Zoology: Lungs found in living and fossil coelacanths
Nature Communications
September 16, 2015
The presence of a lung in living coelacanths, deep-water fish once thought extinct, is confirmed in a paper published this week in Nature Communications. Although this lung is no longer thought to be functional, it provides clues about how its ancient relatives might have lived some 410 million years ago.
Coelacanths are large, lobe-finned fish that were believed to be extinct until a living species, Latimeria chalumnae, was discovered off the coast of South Africa in 1938, earning them the status of so-called ‘living fossils’. Compared to fossil species, Latimeria lacks a characteristic ‘calcified lung’, thought to be an adaptation to shallow water, and it is not currently known whether any remnants of these fossil species have been retained in the coelacanth’s present-day anatomy.

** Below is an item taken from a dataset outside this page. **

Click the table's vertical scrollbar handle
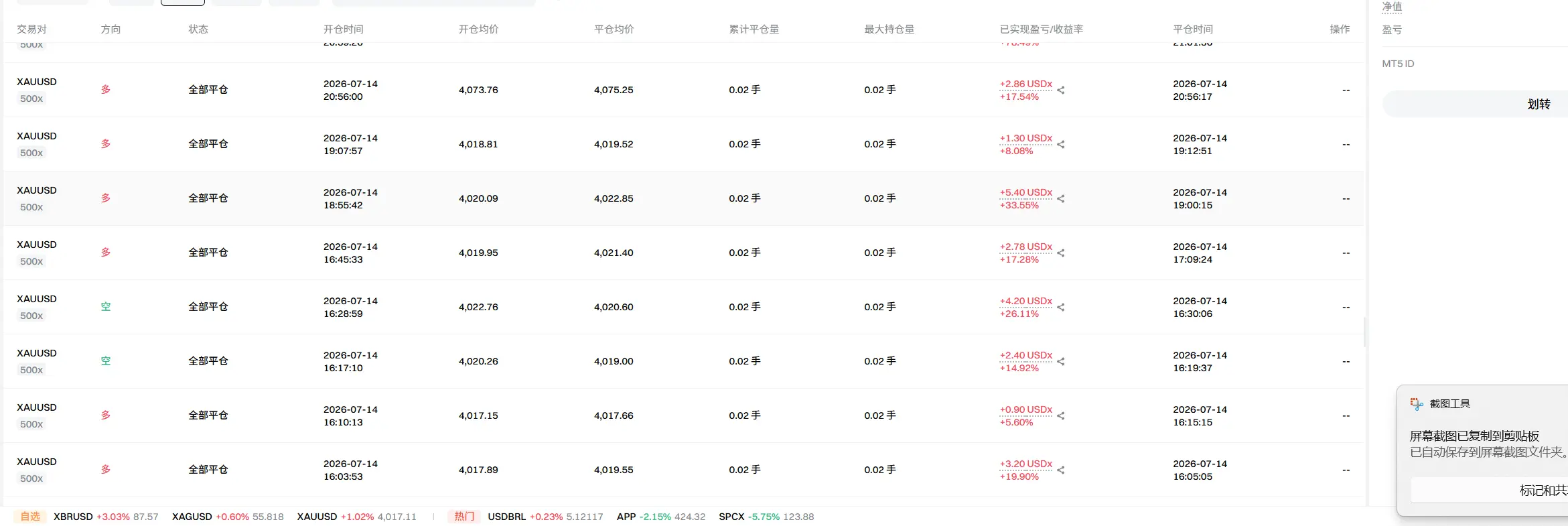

Paulo Brito and colleagues create 3D reconstructions of five developmental stages of the lung of the living coelacanth species Latimeria chalumnae using an imaging technique called X-ray tomography. They confirm that although this species possesses a well-developed, potentially functional lung in early-stage embyros, growth of the lung is slowed considerably at later embryonic, juvenile and adult stages, eventually becoming functionless (vestigial).
The authors also report the presence of small, flexible plates scattered around this vestigial lung in the adult Latimeria specimens and suggest they are comparable to the ‘calcified lung’ of fossil coelacanths. While these structures are no longer of use in living species that breath using gills, in fossil species these plates are thought to have played a role in regulating lung volume, eventually being lost as species became adapted to deep-water environments.